To date Tory campaign messages have been notable for their radicalism. In promising to “get Brexit done”, the party has committed itself to implementing the most important change of British public policy since 1945. At the same time, Boris Johnson’s arguments for public spending mark a notable departure from the stance of the Cameron and May regimes.
Yet — apart from the novel practice of publishing on a Sunday — there was an air of caution to the Conservative manifesto. The pledges that emerged over the weekend were a combination of the more typical Tory fare of no increases in taxes and a promise to mend potholes. It was as though the party reckoned voters needed reassuring that the path ahead would not be a bumpy one.
Indeed, the polls give the party little encouragement to adopt anything other than a “steady as she goes” approach. Six published over the weekend on average put the party 13 points ahead of Labour, similar to the previous weekend.
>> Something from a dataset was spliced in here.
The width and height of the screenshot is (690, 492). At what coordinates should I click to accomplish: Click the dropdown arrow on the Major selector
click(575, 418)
The first Scottish poll of the campaign confirmed that the six-point or so increase in Conservative support since the beginning of the election evident in the Britain wide-polls has been replicated north of the border. The party’s chances of holding its Scottish gains now look better.
The principal reason why Tory support has increased during the campaign (albeit so has Labour’s vote) has, of course, been a relentless squeeze on the Brexit Party vote.
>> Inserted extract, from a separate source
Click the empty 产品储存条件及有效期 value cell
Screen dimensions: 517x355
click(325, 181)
Just three weeks ago, as many as 12 per cent of those who voted for the Conservatives in 2017 said they would vote for the Brexit Party. That has fallen to 4 per cent. As many as 70 per cent of all those who voted Leave in the EU referendum say they are backing the Tories — up from 55 per cent before the election was called. But herein, perhaps, is also a reason for caution.
One of the reasons why the Brexit Party has fallen away so sharply — from 12 per cent before the election was called to 3 per cent now — is the party’s decision not to contest seats being defended by the Conservatives. Most of those who would otherwise have voted Brexit Party in these seats now say that they will back Boris Johnson’s party.
Polls are taking account of this by introducing one of two changes. Either they require respondents to choose from among the candidates standing in their constituency or they are reallocating voters to whoever they say they would vote for if their preferred party did not stand locally.
However, apart from the relatively small number of seats where the Conservatives are being challenged by the SNP or the Liberal Democrats, any increase in Conservative support in Conservative-held constituencies will not win any more seats.
Consequently, it may be that the Tory position in the polls is better regarded as more like a 10-point lead. True, such a lead would still be expected to secure a majority of about 50 seats, a figure to which detailed analysis of YouGov’s polling to date also pointed at the weekend. But it does not leave Mr Johnson with much of a cushion.
A crucial question now is how far the Brexit Party vote will fall. At 3 per cent — and by implication 6 per cent in the half of the country where the party is standing — the scope for it to do so is beginning to reach its limit.
As a result, further increases in the Conservative share may be more difficult to come by. It would then rest on whether Labour can improve the six-point increase it has registered so far — a rise that has matched the Conservative performance.
In theory, Jeremy Corbyn still has a substantial Liberal Democrat pro-Remain vote (15 per cent) that he could squeeze. Mr Johnson has to hope he fails.
By Sir John Curtice, senior fellow at The UK in a Changing Europe and professor of politics at Strathclyde University. This piece originally featured in The Times.